(Recorded data)
[Start of Attachment]

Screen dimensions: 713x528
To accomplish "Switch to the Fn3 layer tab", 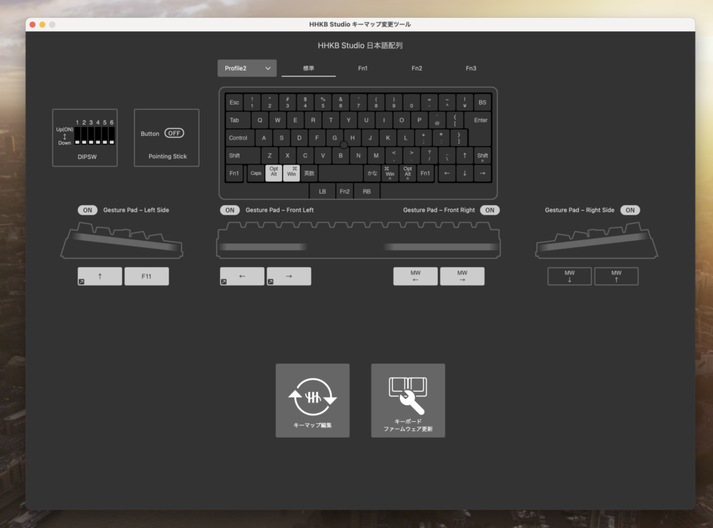I will (x=471, y=68).

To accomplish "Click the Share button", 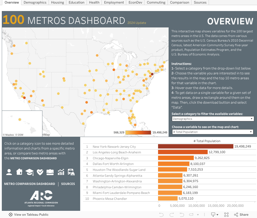I will (x=241, y=215).
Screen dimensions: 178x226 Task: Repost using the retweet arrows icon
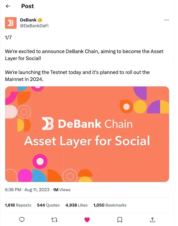pos(55,220)
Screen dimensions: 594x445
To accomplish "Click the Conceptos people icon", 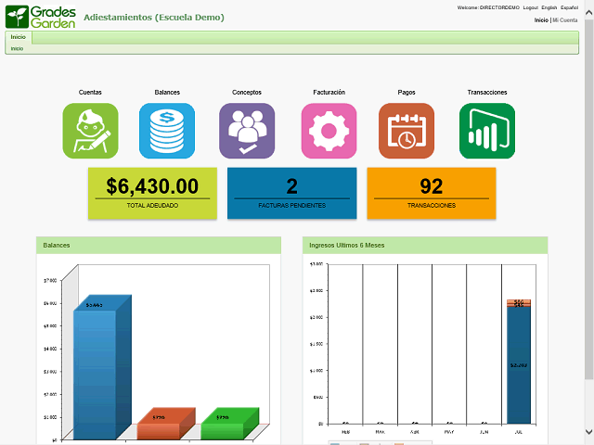I will (x=247, y=131).
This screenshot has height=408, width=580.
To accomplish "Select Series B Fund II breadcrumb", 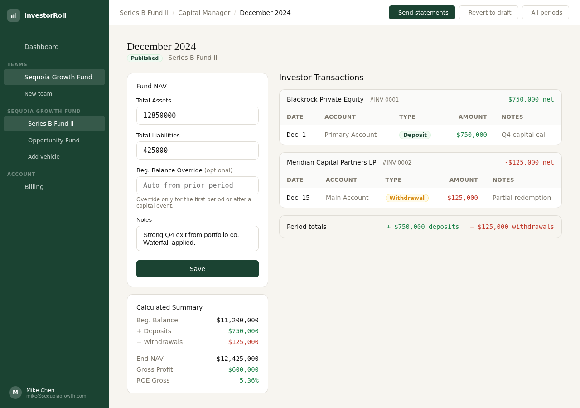I will coord(144,12).
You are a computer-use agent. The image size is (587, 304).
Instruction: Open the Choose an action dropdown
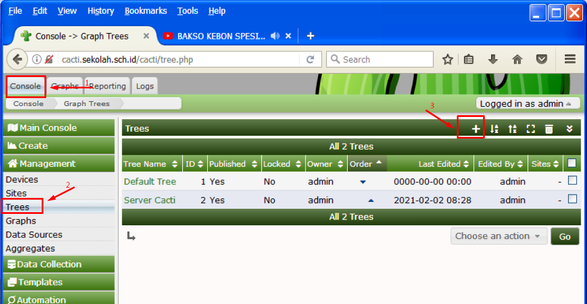pyautogui.click(x=498, y=236)
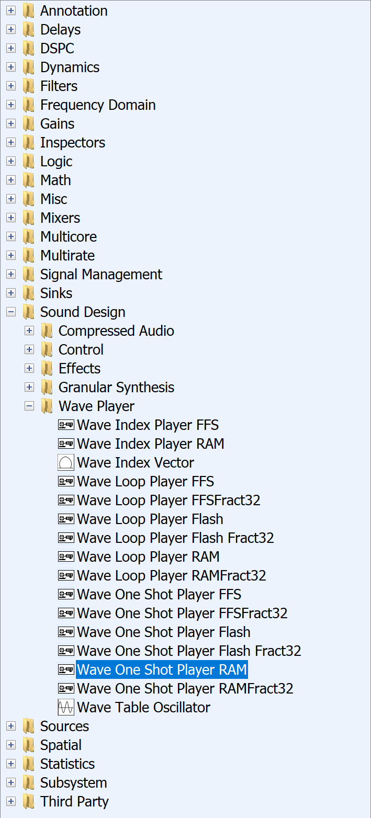Viewport: 371px width, 818px height.
Task: Expand the Sources category
Action: click(11, 726)
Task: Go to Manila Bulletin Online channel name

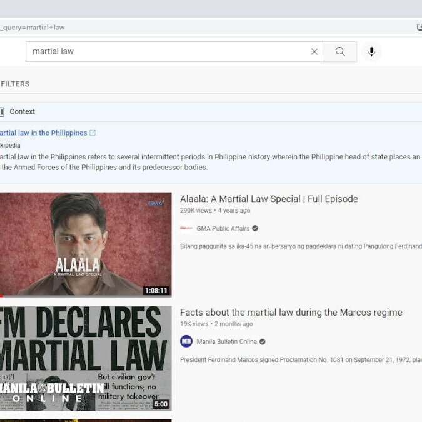Action: 226,342
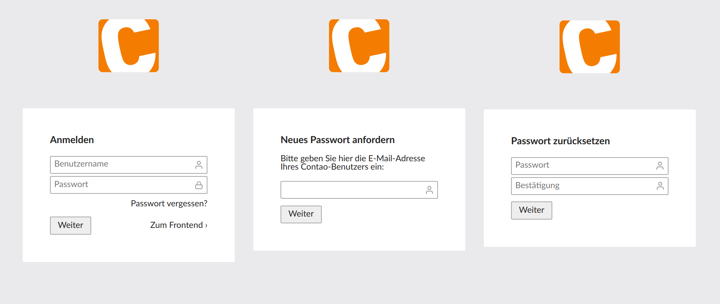The height and width of the screenshot is (304, 720).
Task: Focus the Bestätigung input field
Action: (x=590, y=186)
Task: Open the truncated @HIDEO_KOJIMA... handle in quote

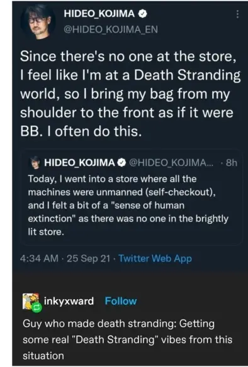Action: coord(171,162)
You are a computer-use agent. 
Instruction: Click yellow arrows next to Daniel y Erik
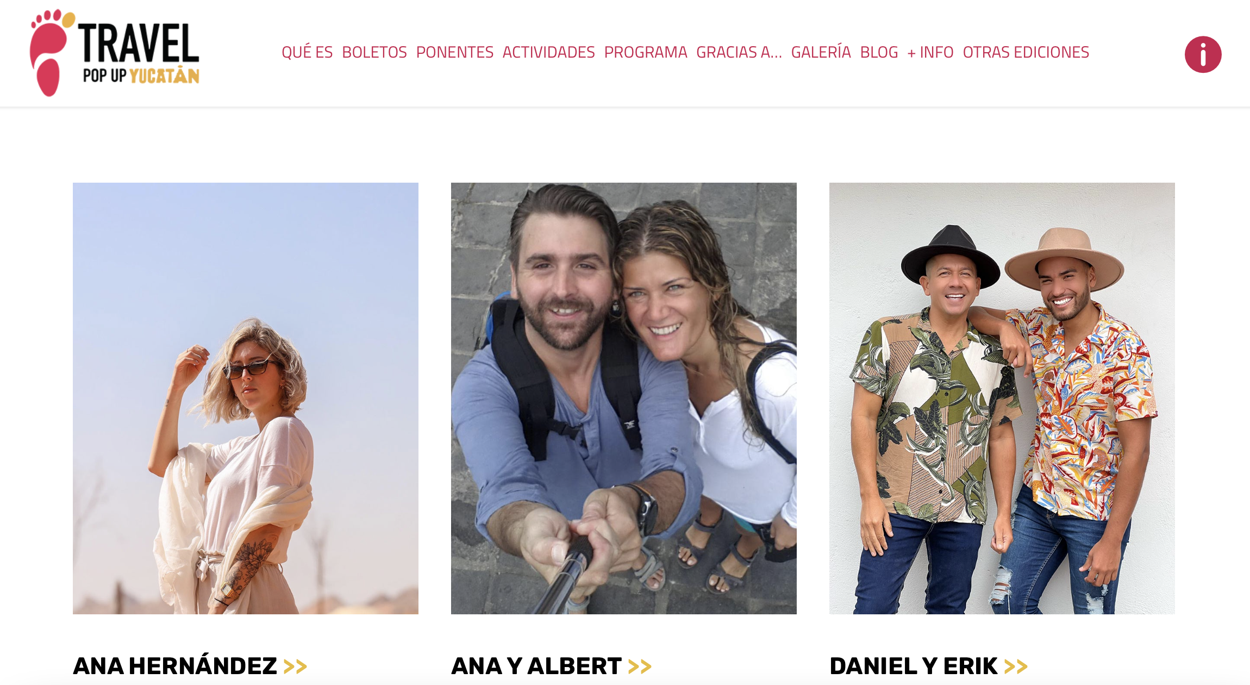pos(1016,667)
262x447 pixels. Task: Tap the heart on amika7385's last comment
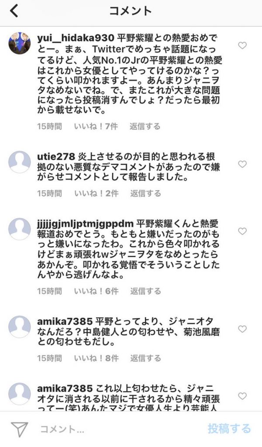pos(242,396)
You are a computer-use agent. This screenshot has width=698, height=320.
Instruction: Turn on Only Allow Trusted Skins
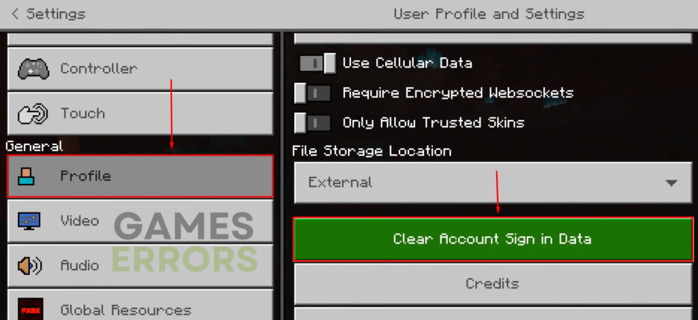point(312,123)
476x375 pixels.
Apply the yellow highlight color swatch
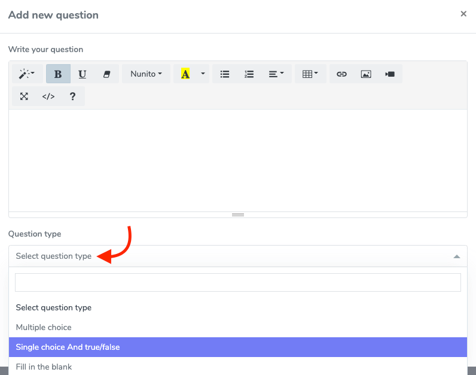pyautogui.click(x=185, y=74)
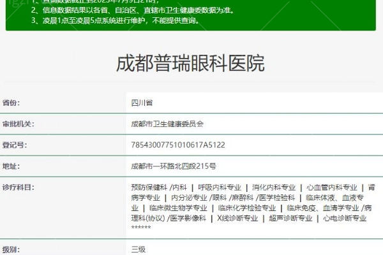Click the masked ****** text

(141, 228)
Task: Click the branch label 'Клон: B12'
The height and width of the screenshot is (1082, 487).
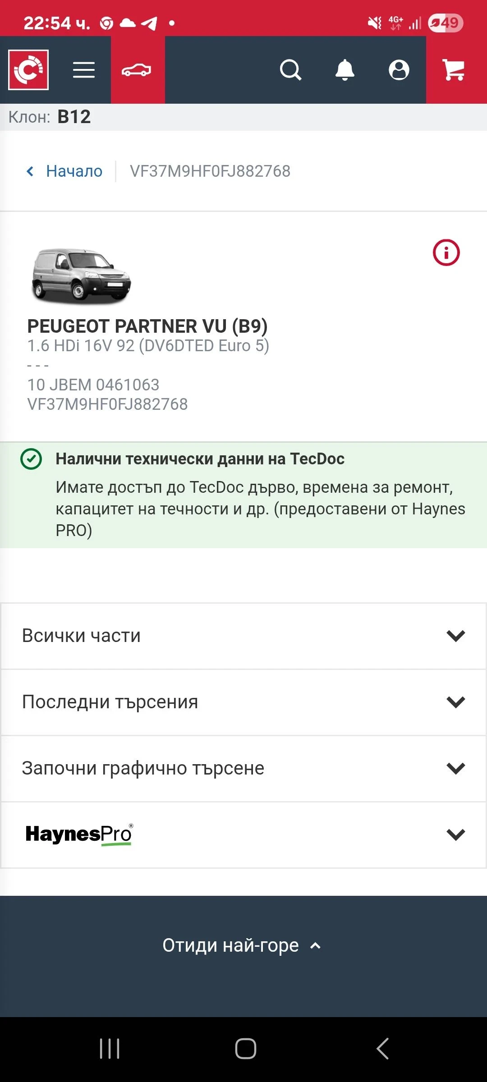Action: click(x=50, y=117)
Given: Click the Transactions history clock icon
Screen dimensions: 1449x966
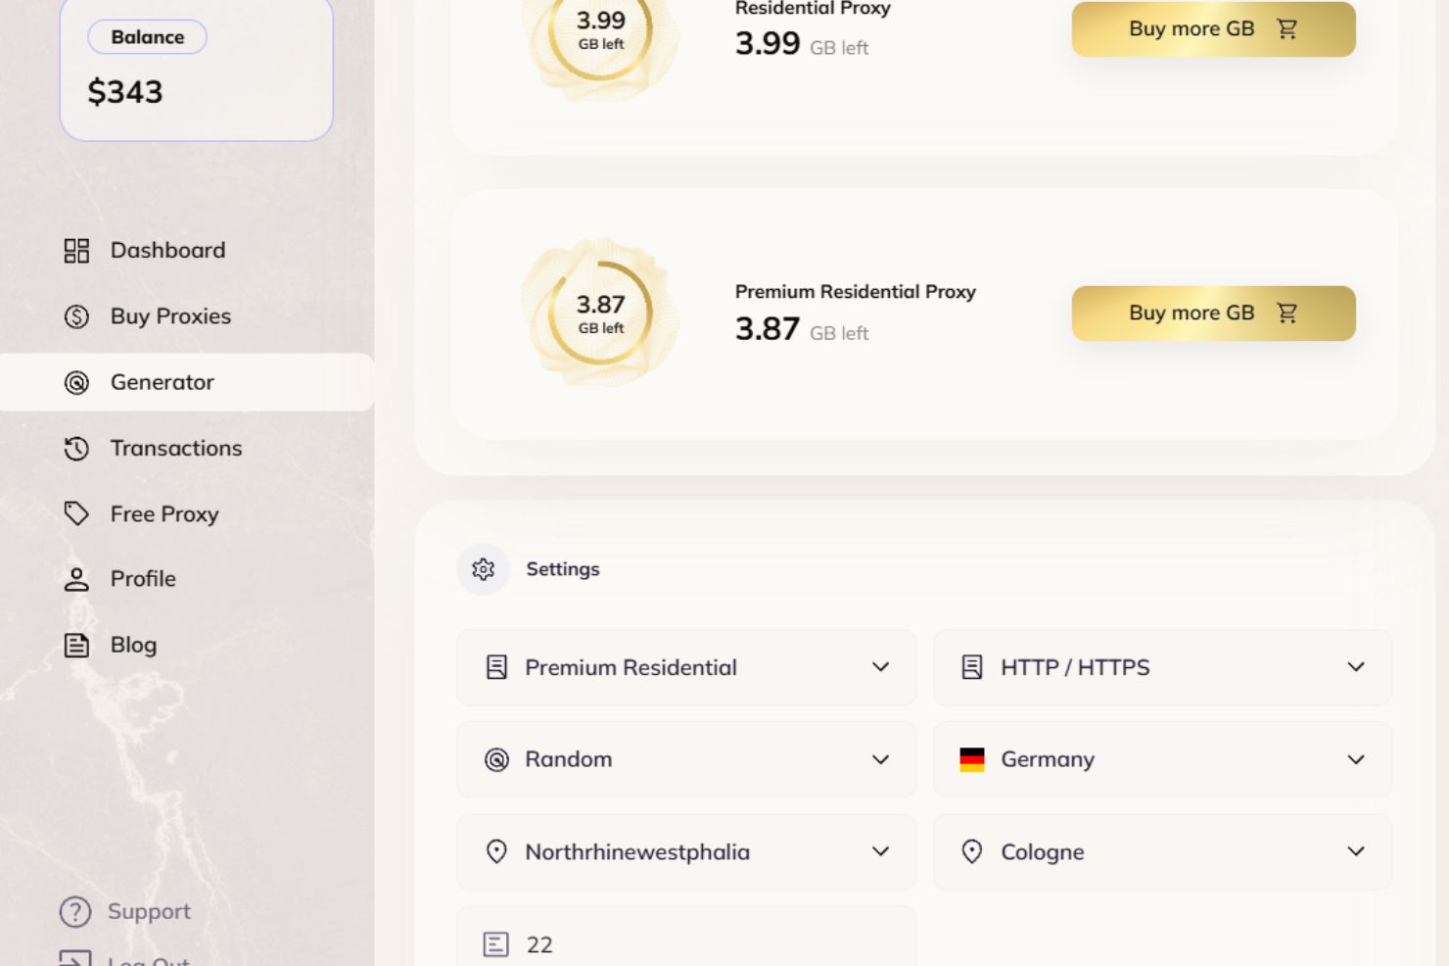Looking at the screenshot, I should (x=75, y=448).
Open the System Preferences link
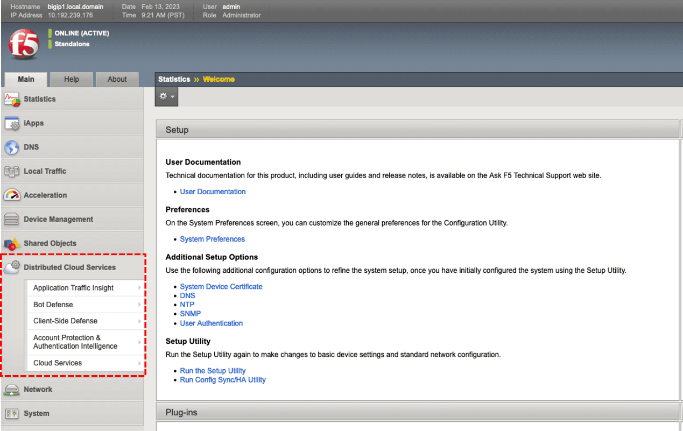683x431 pixels. (212, 239)

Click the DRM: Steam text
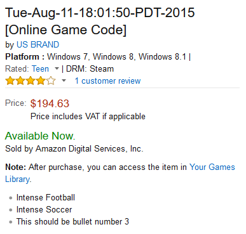click(90, 69)
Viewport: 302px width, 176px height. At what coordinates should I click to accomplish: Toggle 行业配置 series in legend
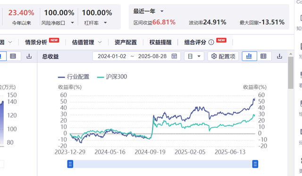pyautogui.click(x=74, y=77)
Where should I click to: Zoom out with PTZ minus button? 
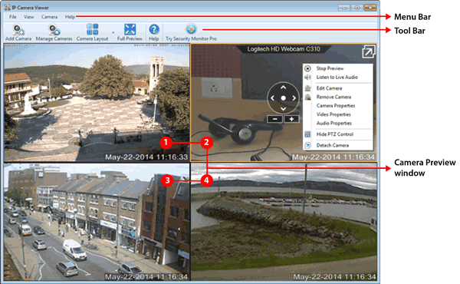coord(275,119)
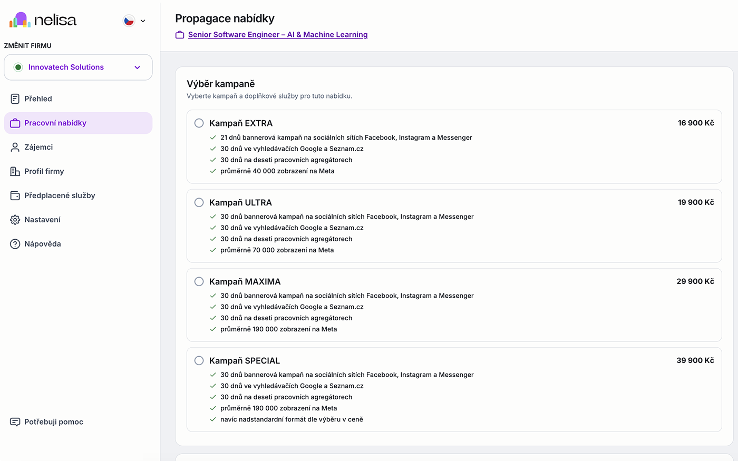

[End of Attachment]

Work request:
Which lines of the records contain the word "This"? Copy each of them.

Exercise result:
This screenshot has height=408, width=580.
You are a computer-use agent. This screenshot has width=698, height=320.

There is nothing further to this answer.